Re: [Qemu-devel] TCG x86-64 'bt' insn

2014-04-20 Thread Clemens Kolbitsch
Hi Peter,

sure, that's fine too :). I just meant "great that it will be picked up in
a future version" :)

Thanks!
-Clemens


On Sat, Apr 19, 2014 at 3:50 PM, Peter Maydell wrote:

> On 19 April 2014 23:41, Clemens Kolbitsch  wrote:
> > Thanks guys, awesome feedback and glad to see it was picked up in QEMU
> 2.0
> > :)
>
> This didn't go into 2.0 -- it arrived somewhat late for that. It'll get
> into 2.1
> (and perhaps 2.0.1, if anybody cares enough to cc stable on it).
>
> thanks
> -- PMM
>


Re: [Qemu-devel] TCG x86-64 'bt' insn

2014-04-19 Thread Peter Maydell
On 19 April 2014 23:41, Clemens Kolbitsch  wrote:
> Thanks guys, awesome feedback and glad to see it was picked up in QEMU 2.0
> :)

This didn't go into 2.0 -- it arrived somewhat late for that. It'll get into 2.1
(and perhaps 2.0.1, if anybody cares enough to cc stable on it).

thanks
-- PMM



Re: [Qemu-devel] TCG x86-64 'bt' insn

2014-04-19 Thread Clemens Kolbitsch
Thanks guys, awesome feedback and glad to see it was picked up in QEMU 2.0
:)


On Sat, Apr 19, 2014 at 3:21 PM, Peter Maydell wrote:

> On 19 April 2014 23:04, Paolo Bonzini  wrote:
> > The new code should apply to btc/btr/bts too.
>
> ...see also RTH's patch:
>
> https://lists.gnu.org/archive/html/qemu-devel/2014-04/msg01455.html
>
> thanks
> -- PMM
>



-- 
Clemens Kolbitsch
Security Researcher
kolbit...@lastline.com
Mobile +1 (206) 356-7745
Land +1 (805) 456-7076

Lastline, Inc.
6950 Hollister Avenue, Suite 101
Goleta, CA 93117

www.lastline.com


Re: [Qemu-devel] TCG x86-64 'bt' insn

2014-04-19 Thread Peter Maydell
On 19 April 2014 23:04, Paolo Bonzini  wrote:
> The new code should apply to btc/btr/bts too.

...see also RTH's patch:

https://lists.gnu.org/archive/html/qemu-devel/2014-04/msg01455.html

thanks
-- PMM



Re: [Qemu-devel] TCG x86-64 'bt' insn

2014-04-19 Thread Paolo Bonzini

Il 09/04/2014 13:55, Clemens Kolbitsch ha scritto:

Hi,

quick follow-up. *As always* you find a problem right after asking for
help :).
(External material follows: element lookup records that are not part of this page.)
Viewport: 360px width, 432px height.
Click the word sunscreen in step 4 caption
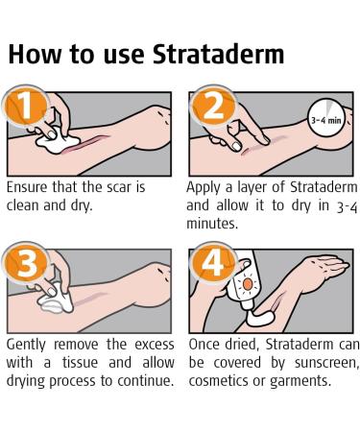tap(309, 363)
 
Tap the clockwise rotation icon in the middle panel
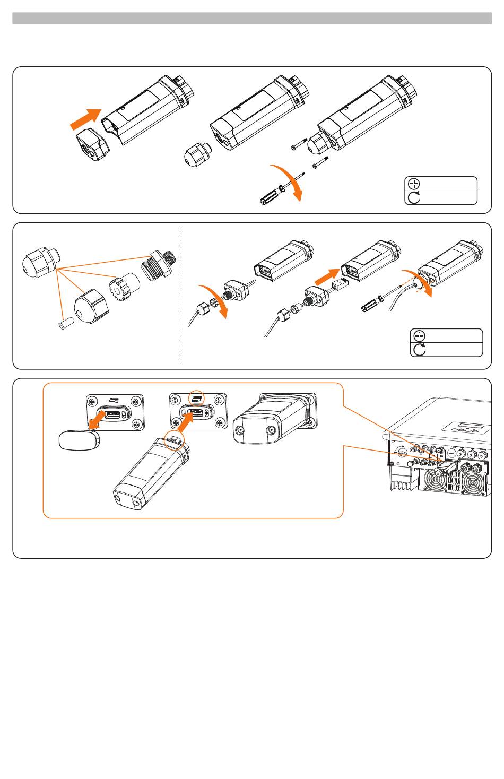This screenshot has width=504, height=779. [x=419, y=349]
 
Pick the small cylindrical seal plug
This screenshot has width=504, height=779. [x=64, y=322]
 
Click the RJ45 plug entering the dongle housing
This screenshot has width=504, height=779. [x=340, y=285]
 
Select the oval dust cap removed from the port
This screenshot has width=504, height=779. [x=78, y=440]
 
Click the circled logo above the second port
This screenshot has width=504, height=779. [x=197, y=397]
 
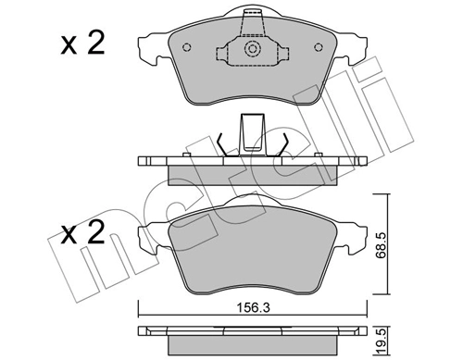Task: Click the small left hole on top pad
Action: [x=188, y=49]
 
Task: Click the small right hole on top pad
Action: [x=316, y=49]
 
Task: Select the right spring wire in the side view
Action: [x=284, y=145]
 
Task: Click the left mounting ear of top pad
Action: [x=150, y=45]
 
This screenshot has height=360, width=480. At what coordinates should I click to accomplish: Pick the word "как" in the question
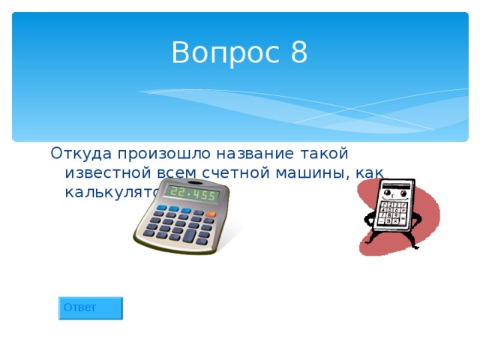tap(370, 173)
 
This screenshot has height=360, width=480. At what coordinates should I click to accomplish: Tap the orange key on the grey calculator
tap(211, 214)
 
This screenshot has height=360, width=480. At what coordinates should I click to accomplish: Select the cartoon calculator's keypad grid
tap(392, 213)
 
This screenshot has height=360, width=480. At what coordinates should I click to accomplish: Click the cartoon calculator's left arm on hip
tap(369, 218)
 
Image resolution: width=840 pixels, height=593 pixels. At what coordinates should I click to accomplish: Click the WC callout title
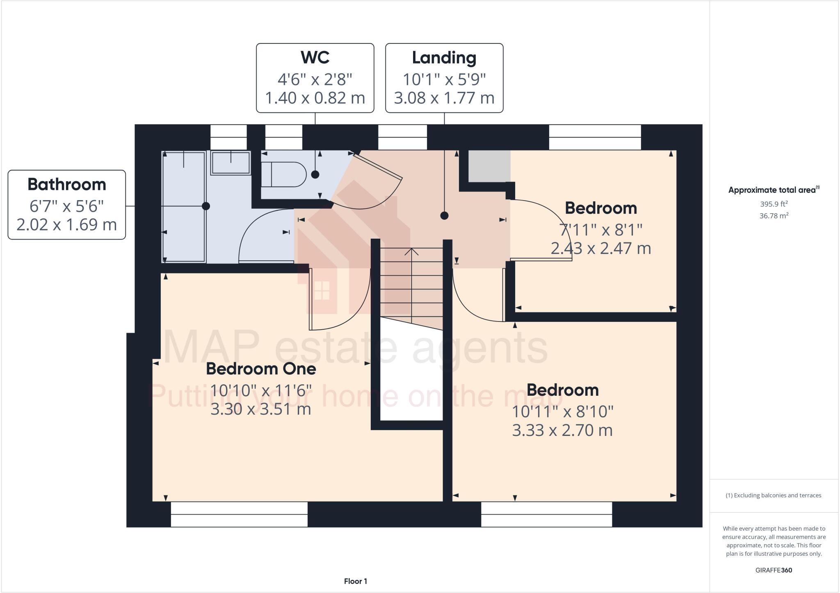pos(315,57)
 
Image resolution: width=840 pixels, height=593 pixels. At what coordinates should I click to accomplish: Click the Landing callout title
pos(444,57)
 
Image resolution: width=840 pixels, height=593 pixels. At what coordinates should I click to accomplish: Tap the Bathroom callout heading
pos(66,185)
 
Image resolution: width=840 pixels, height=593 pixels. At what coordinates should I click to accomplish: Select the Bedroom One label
pos(261,369)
The updated patch does not cause BSOD on Windows guests, but
neither does it fix the actual problem (of the program seg-faulting)

I would really appreciate any feedback on the proposed patch below - the
difference to the previous patch is that we clear out undefined flags
and only keep the Z-flag (and update the C-flag)


The new code should apply to btc/btr/bts too.  Basically the "switch" 
statement keeps just the shr, and everything else moves below.


Or even simpler, you could exploit the undefinedness of non-CF, non-ZF 
flags and keep using CC_OP_SARB.  Because CC_OP_SARB uses "cc_dst == 0" 
to compute ZF, if ZF=1 you want to set it to 0, and if ZF=0 you want to 
set it to non-zero.  So just compute !ZF into CC_DST, and place the 
tested bit (CF) into CC_SRC.  Basically:


gen_setcc1(s, (JCC_Z << 1) | 1, cpu_cc_dst);
switch(op) {
...
}
tcg_gen_andi_tl(cpu_cc_src, cpu_tmp4, CC_C);
set_cc_op(s, CC_OP_SARB + ot);


Last another general question: Does TCG make any assumptions that
undefined flags are set to 0? I see that most flag-computations set
undefined flags to 0 - is this just a convention or really a requirement?


Just a convention.

Paolo


Thanks guys!
-Clemens




On Wed, Apr 9, 2014 at 10:33 AM, Clemens Kolbitsch
mailto:kolbit...@lastline.com>> wrote:

Hi guys,

I have to revive a rather old thread [1,2]. A quick summary of the
issue:

TCG emulates the BT (bit-test) instruction using a SAR to re-compute
eflags. While SAR affects all flags, BT only affects the C-flag and
leaves the Z-flag unaffected/unchanged [3].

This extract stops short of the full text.